Mel saw her little girl put on a stretcher and lifted into the back of an ambulance.
“I saw a star shining over her in the sky and I prayed she was okay,” she said.
Efforts to revive Lily at hospital were tragically unsuccessful.
“I was screaming and couldn’t stand up,” Mel added.
“I was begging the doctors to try CPR on her one more time, which he did, but nothing happened.
“She had already gone.”
Lily’s death shook the community of Sholver. Many people witnessed the incident and tried desperately to help.
Just four days after the incident, hundreds of people remembered the youngster at a vigil.
Efforts to raise money for her funeral were organised by Shane Yerrell. Some £8,000 was pledged to help lay Lily to rest on December 30.
Mel says she is desperate for answers.
Greater Manchester Police said on December 19 – the day after the incident – officers arrested a man, 42, on suspicion of causing death by dangerous driving and ‘driving under the influence’.
He was later bailed pending further investigations, the force confirmed.
Mel – who also has a two-year-old son, Toby – says she ‘would not be here’ if it wasn’t for her supportive friends.
“Lily has been laid to rest but it still doesn’t feel like we have any closure,” she told the M.E.N.
“If I didn’t have the people around me that I do and my son, who is my world, I wouldn’t be here.
“I just want answers.”
Mel said she remembers Lily as a ‘one in a million’ child.
She was a ‘funny character’ with ‘crazy hair’ who was ‘loved by absolutely everyone’, she added.
“She was always up to something. I would go mad at her for doing cartwheels on the way to school and getting covered in mud,” she said as she giggled.

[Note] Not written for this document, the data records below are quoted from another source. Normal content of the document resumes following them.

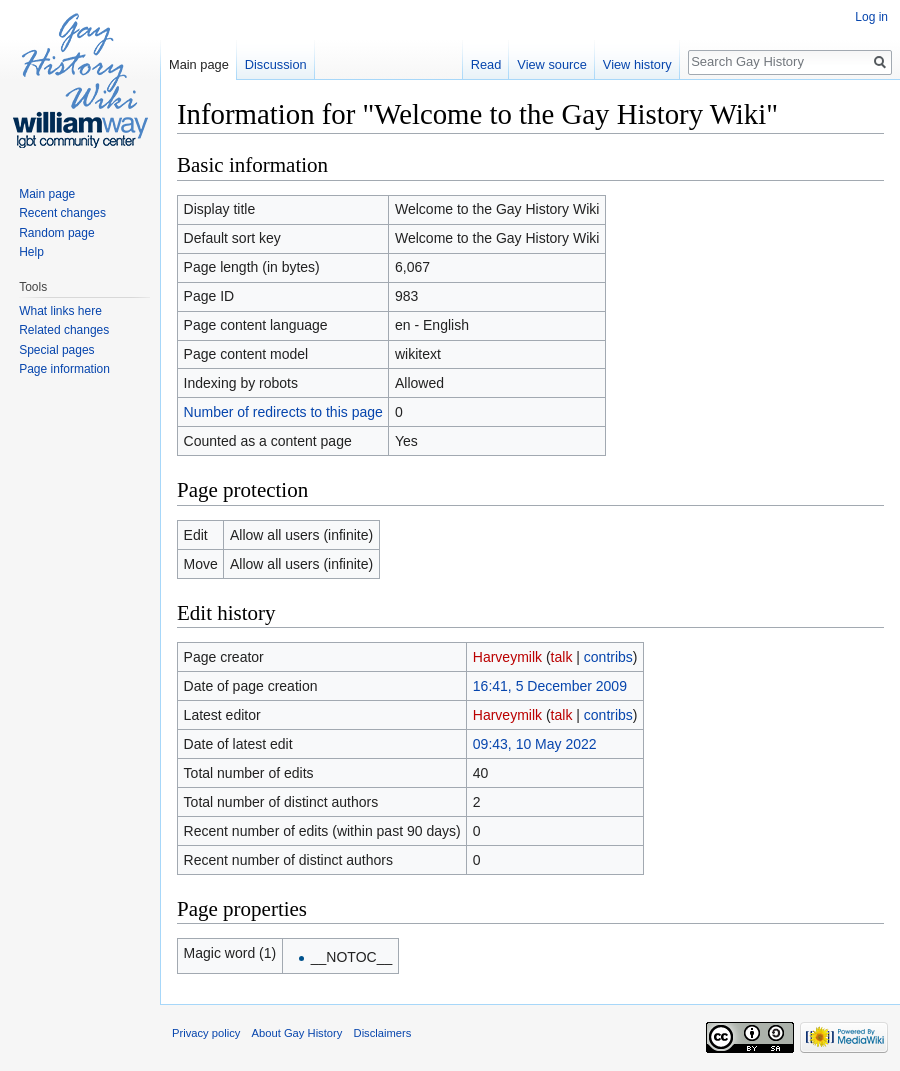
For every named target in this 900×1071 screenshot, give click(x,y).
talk (562, 657)
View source (551, 64)
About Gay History (297, 1033)
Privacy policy (206, 1033)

“She really was just one in a million.
“The community came together and the response was just amazing and overwhelming. It really shows how the community supports one another in difficult times.
“I still don’t think it has hit me. I wake up in the morning still expecting her to be next to me in bed.

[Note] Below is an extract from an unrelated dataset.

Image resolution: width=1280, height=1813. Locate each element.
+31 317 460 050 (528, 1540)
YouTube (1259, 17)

“Toby keeps asking where she is, and I have told him she is an angel now with Grandma.”
Greater Manchester Police said forensic samples have been sent off for analysis and that the investigation is ongoing, with multiple lines of enquiry being followed.
Chief Superintendent Mark Dexter, of GMP’s Specialist Operations Unit, said: “Firstly, our thoughts are with the family of Lily Rose Morris, who sadly died following a collision on Coleridge Road in Oldham on December 18.

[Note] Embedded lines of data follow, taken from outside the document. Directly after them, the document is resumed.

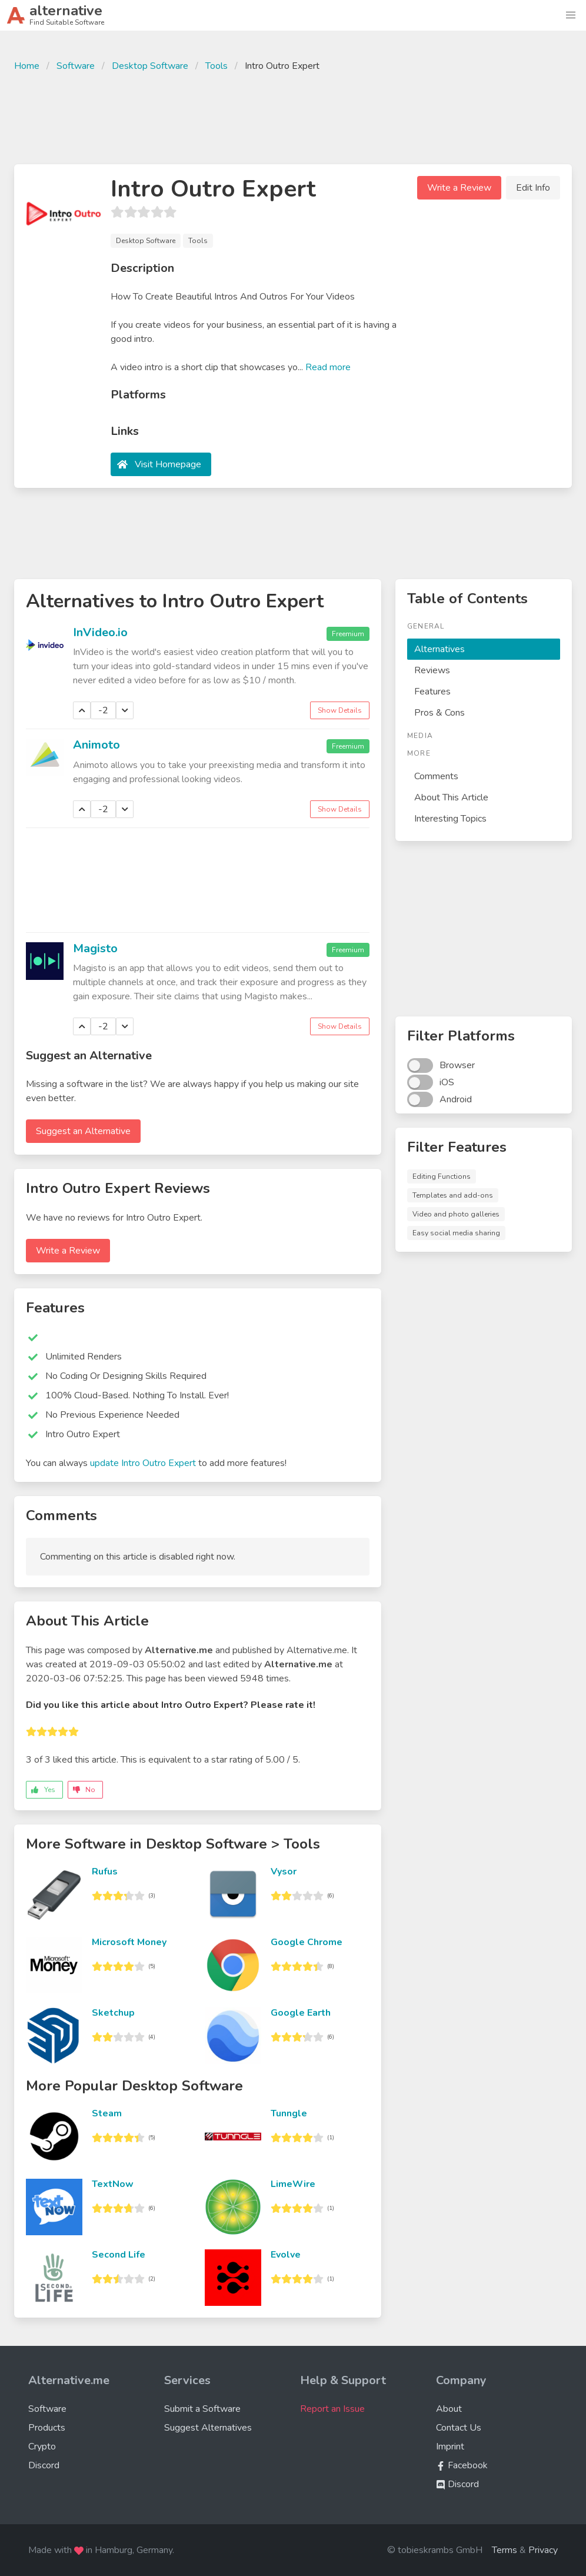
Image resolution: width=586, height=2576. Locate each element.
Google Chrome (306, 1942)
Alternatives (439, 649)
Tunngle (289, 2113)
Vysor (284, 1871)
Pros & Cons (439, 712)
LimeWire (293, 2184)
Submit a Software (202, 2408)
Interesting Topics (450, 818)
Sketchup (113, 2012)
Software (75, 65)
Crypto (42, 2446)
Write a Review (459, 187)
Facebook (462, 2465)
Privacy (543, 2550)
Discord (43, 2465)
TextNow (113, 2184)
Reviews (432, 670)
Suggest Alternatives (208, 2427)
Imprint (450, 2446)
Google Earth (301, 2012)
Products (46, 2427)
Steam (107, 2113)
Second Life (118, 2254)
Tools (216, 65)
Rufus (105, 1871)
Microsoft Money (129, 1942)
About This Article (451, 797)
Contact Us (458, 2427)
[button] (570, 15)
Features (432, 691)
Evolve (286, 2254)
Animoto (96, 745)
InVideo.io (100, 632)
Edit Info (533, 187)
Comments (436, 776)
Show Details (340, 710)
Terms (504, 2550)
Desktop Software (150, 65)
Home (26, 65)
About (449, 2408)
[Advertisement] (293, 116)
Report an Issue (332, 2408)
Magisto (95, 948)
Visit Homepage (168, 464)
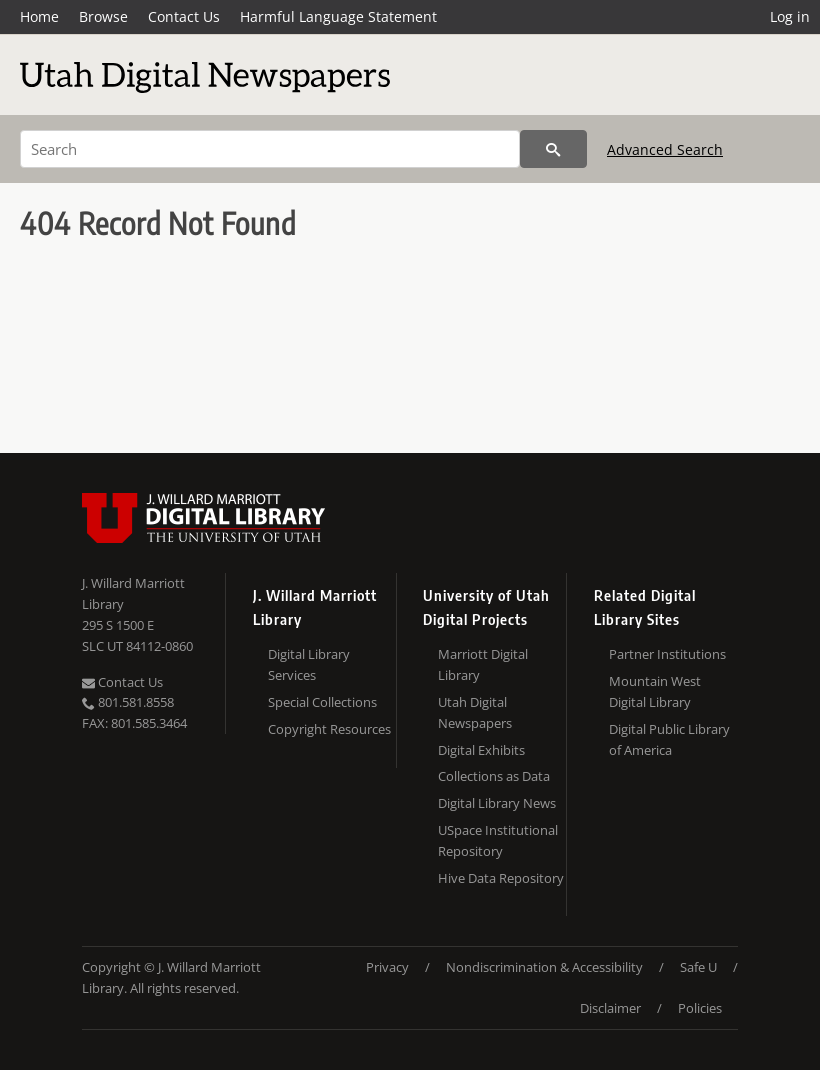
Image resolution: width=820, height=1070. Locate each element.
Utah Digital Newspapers (475, 712)
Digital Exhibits (481, 750)
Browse (103, 16)
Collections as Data (494, 776)
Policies (700, 1008)
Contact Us (184, 16)
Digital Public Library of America (669, 739)
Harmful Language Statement (338, 16)
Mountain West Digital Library (655, 691)
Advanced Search (665, 149)
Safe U (698, 967)
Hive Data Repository (501, 878)
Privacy (387, 967)
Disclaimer (610, 1008)
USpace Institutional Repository (498, 840)
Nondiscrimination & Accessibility (544, 967)
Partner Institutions (667, 654)
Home (39, 16)
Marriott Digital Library (483, 664)
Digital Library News (497, 803)
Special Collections (322, 702)
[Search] (270, 149)
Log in (790, 16)
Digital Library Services (309, 664)
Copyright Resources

“They are understandably devastated after losing their little girl and the pain they are going through is simply unimaginable.
“Officers from our Serious Collision Investigation Unit immediately launched an investigation following the collision and arrested a man at the scene and a number of lines of enquiry have been – and continue to be – carried out.
“We are doing everything we can to provide Lily’s family with the answers they need and they have a dedicated family liaison officer who is there for support whilst the investigation takes place.
“Forensic tests have been sent off for specialised analysis and the investigation is very much ongoing. We as police officers remain committed to finding those responsible of crimes in order to bring them to justice and will exhaust every line of enquiry possible to ensure this is done.”
Anyone with any information – including dashcam or CCTV footage from the area at the time of the incident – is urged to contact GMP’s Serious Collision Investigation Unit on 0161 856 4741 or via GMP’s LiveChat facility at www.gmp.police.uk quoting incident 2185 of 18/12/21. Alternatively, details can be passed on anonymously via the independent charity Crimestoppers on 0800 555 111.